• [Work request] Any pictures in the records below must be left out when you repeat the lines from the line containing "You are a computer-use" through the line containing "1258x952 pixels." exactly.

• [Extracted material]
========================================
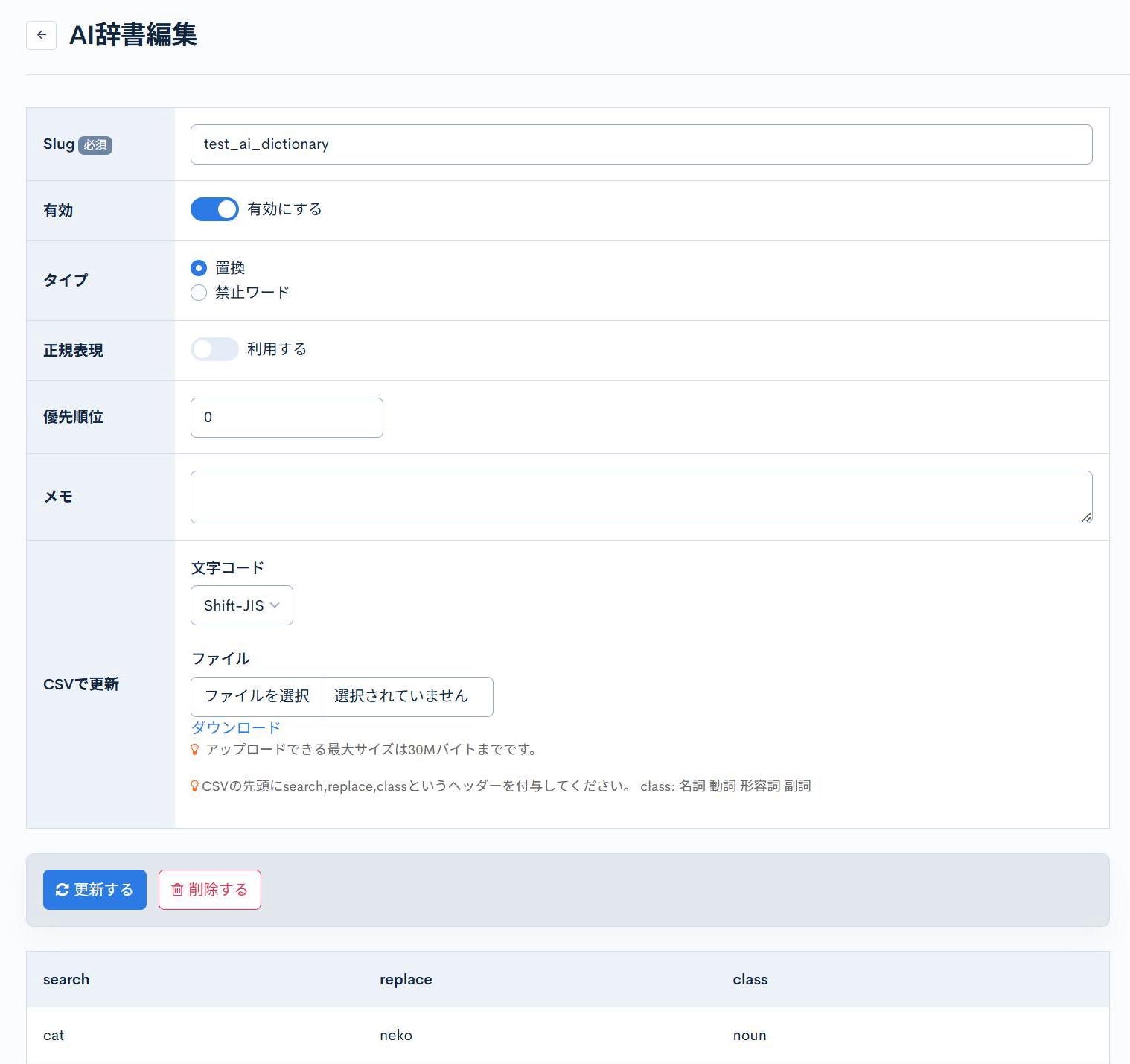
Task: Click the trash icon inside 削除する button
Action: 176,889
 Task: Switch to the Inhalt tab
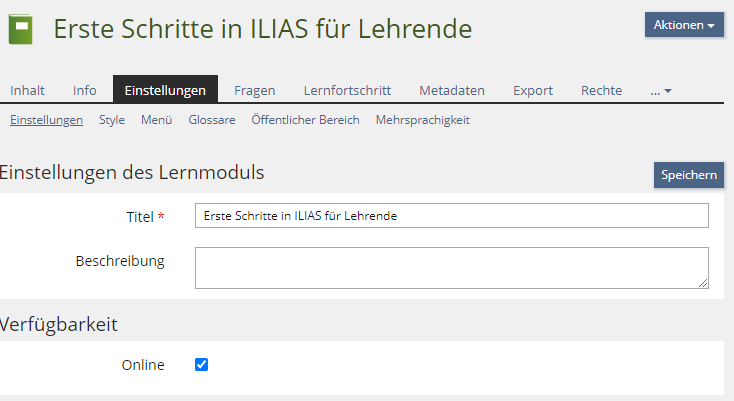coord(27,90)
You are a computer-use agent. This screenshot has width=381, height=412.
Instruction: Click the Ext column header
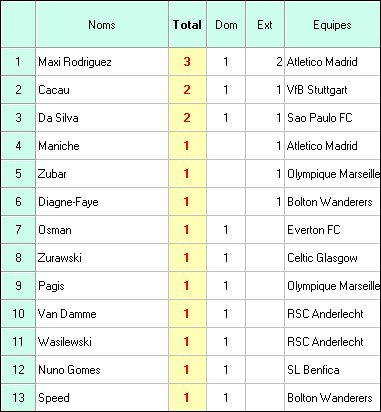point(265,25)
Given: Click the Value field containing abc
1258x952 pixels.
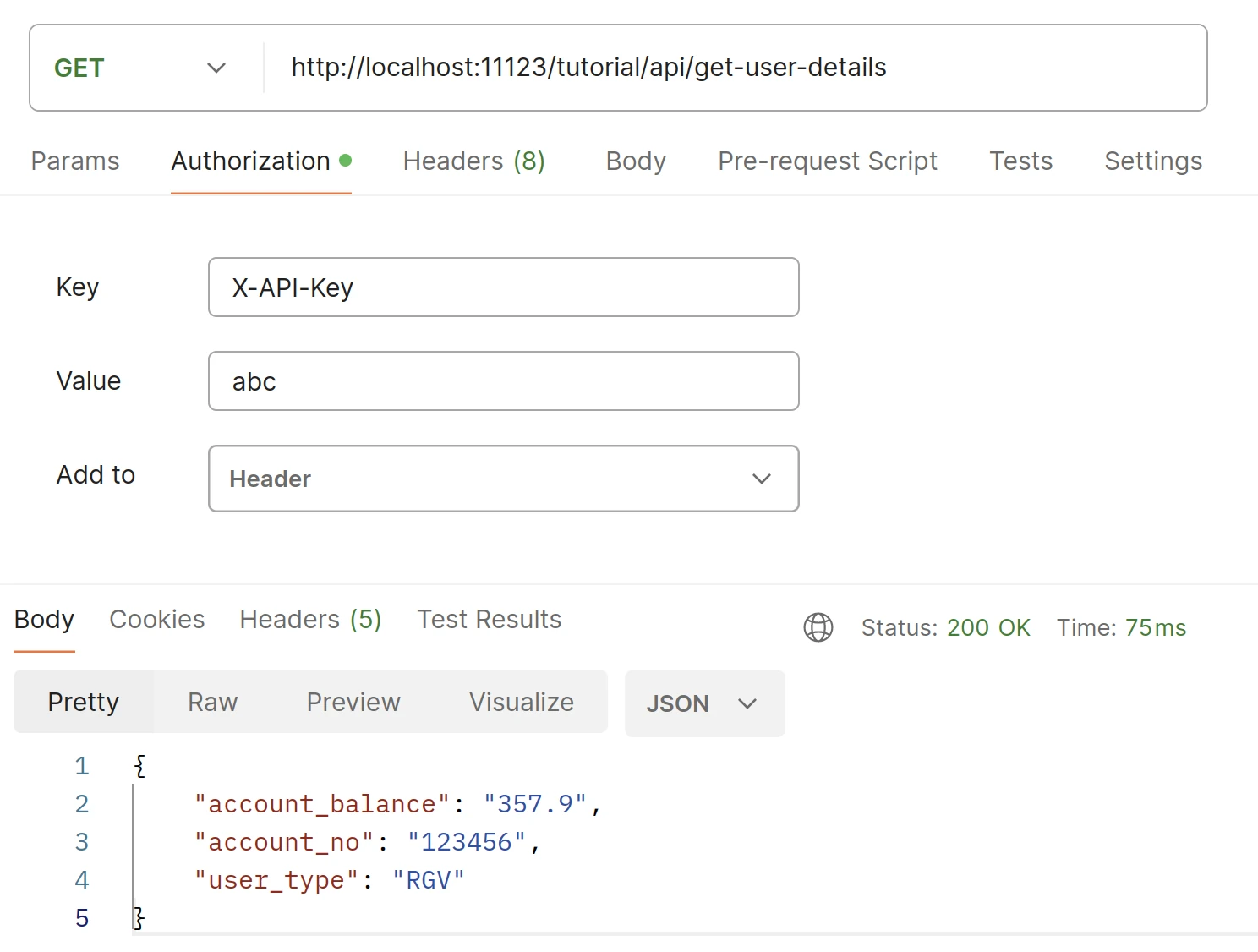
========================================
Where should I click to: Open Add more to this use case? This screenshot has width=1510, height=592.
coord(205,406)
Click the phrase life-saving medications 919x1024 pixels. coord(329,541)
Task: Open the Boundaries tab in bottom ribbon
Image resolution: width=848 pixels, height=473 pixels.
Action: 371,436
========================================
• [Task response]
You are a computer-use agent. This screenshot has width=381, height=412.
Instruction: Click the Ext column header
point(265,25)
Given: Click the Value field containing abc
1258x952 pixels.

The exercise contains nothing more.